Effectivement, la stratégie énergétique, j'en faisais remarque hier, est tombée la même journée qu'on commençait à étudier nos crédits. Ce n'est pas nécessairement un choix délibéré. On aurait pu travailler ça en deux temps. Maintenant, on a eu l'occasion de traiter de certains aspects de la stratégie à travers les crédits. Mais j'aimerais aussi rappeler que cette démarche-là qui s'est réalisée sur 18 mois, à l'intérieur de ce qui avait été pris comme temps pour réaliser la précédente qui avait été sur une période de 20 mois, a été bien accueillie dans l'ensemble par une multitude d'intervenants concernés ou d'observateurs de la question, et ça, c'est le fruit d'un travail d'équipe, d'un travail acharné de tout le secteur du ministère, le secteur énergie, maintenant qui est regroupé avec les mines, et aussi du bureau du sous-ministre, mais différents autres ministères et organismes, et aussi du bureau du Conseil exécutif.

n(11 heures)n

Je dois dire aussi, M. le Président, qu'effectivement j'attends le plan stratégique d'Hydro-Québec 2006-2010 à l'intérieur des délais prescrits. On va fixer la date de sa divulgation ou, à tout le moins, de sa diffusion, et je suis convaincu qu'on pourra reprendre les discussions sur ce plan à la fin d'août, au début de septembre. Ce sera au retour, après les vacances d'été, qu'on va se pencher sur cette question. Et je pense que je n'ai pas encore eu le privilège d'assister à une démarche du genre.

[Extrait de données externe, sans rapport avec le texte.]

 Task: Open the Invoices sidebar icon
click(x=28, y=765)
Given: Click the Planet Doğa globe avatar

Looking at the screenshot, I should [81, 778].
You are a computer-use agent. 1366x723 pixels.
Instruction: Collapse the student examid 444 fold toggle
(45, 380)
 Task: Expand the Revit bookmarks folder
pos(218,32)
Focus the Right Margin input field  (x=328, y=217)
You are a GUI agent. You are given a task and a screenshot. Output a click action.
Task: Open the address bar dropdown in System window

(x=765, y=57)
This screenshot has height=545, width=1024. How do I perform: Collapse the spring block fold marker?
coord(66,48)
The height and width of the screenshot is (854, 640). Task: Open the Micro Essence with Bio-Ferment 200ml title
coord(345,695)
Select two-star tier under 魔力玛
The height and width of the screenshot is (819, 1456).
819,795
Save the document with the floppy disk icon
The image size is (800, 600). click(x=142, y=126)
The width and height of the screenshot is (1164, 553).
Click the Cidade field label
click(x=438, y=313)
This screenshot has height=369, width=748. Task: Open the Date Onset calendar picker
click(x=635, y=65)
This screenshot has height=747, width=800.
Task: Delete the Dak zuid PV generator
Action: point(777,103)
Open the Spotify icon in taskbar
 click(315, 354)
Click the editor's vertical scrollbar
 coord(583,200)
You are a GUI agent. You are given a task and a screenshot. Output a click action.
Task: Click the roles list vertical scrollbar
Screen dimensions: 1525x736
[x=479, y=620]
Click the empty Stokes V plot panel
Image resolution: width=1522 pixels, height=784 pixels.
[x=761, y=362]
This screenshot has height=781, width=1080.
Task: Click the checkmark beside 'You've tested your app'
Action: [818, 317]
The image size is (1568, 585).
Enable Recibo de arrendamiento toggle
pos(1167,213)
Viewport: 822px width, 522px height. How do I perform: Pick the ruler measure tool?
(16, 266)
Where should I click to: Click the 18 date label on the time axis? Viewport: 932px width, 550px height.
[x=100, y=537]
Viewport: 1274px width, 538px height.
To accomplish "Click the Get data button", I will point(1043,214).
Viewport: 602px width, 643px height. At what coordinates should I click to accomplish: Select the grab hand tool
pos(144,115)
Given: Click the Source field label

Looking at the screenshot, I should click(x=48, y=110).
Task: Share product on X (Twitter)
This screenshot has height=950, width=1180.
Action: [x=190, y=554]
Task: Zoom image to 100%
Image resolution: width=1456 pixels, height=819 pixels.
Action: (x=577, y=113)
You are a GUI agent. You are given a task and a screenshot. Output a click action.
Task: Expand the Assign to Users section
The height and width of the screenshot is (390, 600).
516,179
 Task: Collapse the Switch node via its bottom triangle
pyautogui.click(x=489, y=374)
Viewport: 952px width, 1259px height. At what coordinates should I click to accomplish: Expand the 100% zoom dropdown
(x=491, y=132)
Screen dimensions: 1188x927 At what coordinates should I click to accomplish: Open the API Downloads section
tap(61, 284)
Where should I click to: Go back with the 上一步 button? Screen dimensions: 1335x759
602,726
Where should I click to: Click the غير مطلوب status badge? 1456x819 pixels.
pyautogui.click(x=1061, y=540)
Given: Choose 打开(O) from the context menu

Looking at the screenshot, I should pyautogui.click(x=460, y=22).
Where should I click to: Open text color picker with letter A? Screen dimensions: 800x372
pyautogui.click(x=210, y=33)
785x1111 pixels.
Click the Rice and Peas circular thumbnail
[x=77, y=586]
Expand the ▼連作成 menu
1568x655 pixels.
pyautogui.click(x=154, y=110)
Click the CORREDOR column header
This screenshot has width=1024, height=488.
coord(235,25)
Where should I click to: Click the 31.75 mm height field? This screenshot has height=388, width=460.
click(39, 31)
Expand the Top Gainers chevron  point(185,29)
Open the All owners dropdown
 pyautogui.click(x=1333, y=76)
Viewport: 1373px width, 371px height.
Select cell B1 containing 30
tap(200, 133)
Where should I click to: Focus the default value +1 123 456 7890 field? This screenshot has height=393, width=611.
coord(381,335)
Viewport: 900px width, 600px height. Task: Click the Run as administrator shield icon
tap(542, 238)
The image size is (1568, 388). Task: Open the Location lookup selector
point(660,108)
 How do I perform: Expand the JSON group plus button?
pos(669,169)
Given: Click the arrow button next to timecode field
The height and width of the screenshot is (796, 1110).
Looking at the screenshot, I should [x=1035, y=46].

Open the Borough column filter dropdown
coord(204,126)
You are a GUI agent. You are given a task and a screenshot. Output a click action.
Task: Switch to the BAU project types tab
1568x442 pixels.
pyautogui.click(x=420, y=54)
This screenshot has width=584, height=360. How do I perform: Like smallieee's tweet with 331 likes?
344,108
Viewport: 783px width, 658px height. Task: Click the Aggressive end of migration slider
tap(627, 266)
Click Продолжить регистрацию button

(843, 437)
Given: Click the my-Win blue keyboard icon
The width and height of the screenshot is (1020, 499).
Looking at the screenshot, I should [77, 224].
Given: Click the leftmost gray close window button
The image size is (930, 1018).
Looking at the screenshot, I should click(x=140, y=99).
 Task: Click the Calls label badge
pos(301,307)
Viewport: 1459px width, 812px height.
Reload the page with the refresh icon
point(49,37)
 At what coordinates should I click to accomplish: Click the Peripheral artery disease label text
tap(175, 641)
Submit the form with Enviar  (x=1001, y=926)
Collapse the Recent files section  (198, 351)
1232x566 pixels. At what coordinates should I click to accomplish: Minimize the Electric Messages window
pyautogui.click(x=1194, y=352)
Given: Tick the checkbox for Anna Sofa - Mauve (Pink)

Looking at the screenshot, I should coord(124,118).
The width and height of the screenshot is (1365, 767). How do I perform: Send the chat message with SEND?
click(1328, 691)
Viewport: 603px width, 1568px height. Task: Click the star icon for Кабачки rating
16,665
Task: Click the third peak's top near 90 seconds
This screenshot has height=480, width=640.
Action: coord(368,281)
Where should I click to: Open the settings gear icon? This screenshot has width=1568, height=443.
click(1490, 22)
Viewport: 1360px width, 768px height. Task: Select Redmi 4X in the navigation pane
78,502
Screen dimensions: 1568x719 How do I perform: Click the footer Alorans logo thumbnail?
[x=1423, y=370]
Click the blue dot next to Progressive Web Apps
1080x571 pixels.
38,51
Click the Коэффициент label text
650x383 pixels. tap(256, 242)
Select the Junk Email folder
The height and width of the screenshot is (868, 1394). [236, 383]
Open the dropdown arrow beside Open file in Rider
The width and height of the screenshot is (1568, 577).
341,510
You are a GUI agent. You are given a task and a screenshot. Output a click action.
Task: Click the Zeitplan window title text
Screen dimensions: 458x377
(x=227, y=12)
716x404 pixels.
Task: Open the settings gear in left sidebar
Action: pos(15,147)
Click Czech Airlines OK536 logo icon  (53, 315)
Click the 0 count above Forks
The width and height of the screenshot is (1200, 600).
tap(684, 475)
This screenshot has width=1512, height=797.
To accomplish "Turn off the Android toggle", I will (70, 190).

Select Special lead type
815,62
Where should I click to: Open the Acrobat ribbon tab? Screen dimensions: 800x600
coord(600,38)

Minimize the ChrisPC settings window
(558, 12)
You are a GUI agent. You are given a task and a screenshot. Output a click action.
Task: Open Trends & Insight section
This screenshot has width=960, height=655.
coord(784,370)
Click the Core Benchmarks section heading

Je suis responsable des Ressources naturelles depuis février 2005, alors je vais apprendre, comme plusieurs parmi nous, ici, sur cette question-là et je pense que les gens d'Hydro-Québec seront là pour faire la lumière sur leur plan stratégique les concernant.

Le Président (M. Bachand, Arthabaska): Merci, M. le ministre. Donc, merci à tous. Donc, j'ajourne les travaux au mardi 9 mai, 9 h 30, à la salle Louis-Hippolyte-La Fontaine, pour l'étude des crédits du ministère du Travail. Bonne fin de journée.